Cdu1 may this be an attractive drug target for the treatment of CT infections. However, a lead molecule for the development of novel potent inhibitors has been unknown so far. Sequence alignments and phylogenetic searches allocate Cdu1 in the CE clan of cysteine proteases. The adenovirus protease (adenain) also belongs to this clan and shares a high degree of structural similarity with Cdu1. Taking advantage of topological similarities between the active sites of Cdu1 and adenain, a target-hopping approach on a focused set of adenain inhibitors, developed at Novartis, has been pursued.

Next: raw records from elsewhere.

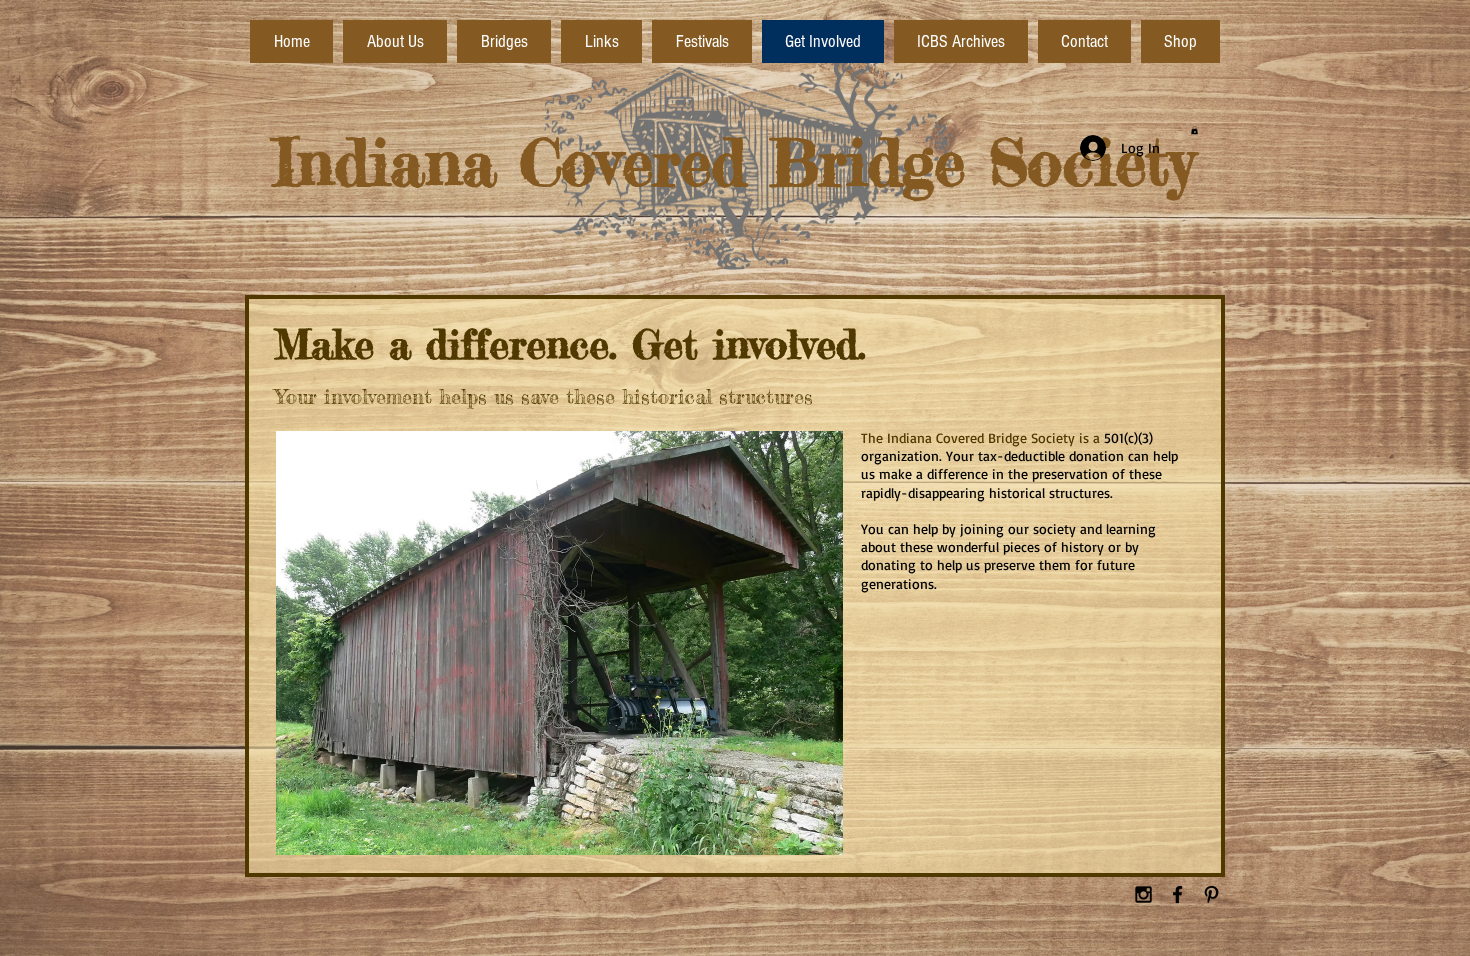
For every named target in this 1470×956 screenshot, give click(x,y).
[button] (1194, 130)
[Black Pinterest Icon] (1211, 894)
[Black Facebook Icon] (1177, 894)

The thereby identified cyano-pyrimidines represent the first active-site directed covalent reversible inhibitors for Cdu1. High-resolution crystal structures of Cdu1 in complex with the covalently bound cyano-pyrimidines as well as with its substrate ubiquitin have been elucidated. The structural data of this thesis, combined with enzymatic assays and covalent docking studies, provide valuable insights into Cdu1s activity, substrate recognition, active site pocket flexibility and potential hotspots for ligand interaction. Structure-informed drug design permitted the optimization of this cyano-pyrimidine based scaffold towards HJR108, the first molecule of its kind specifically designed to disrupt the function of Cdu1. The structures of potentially more potent and selective Cdu1 inhibitors are herein proposed.
This thesis provides important insights towards our understanding of the structural basis of ubiquitin recognition by Cdu1, and the basis to design highly specific Cdu1 covalent inhibitors.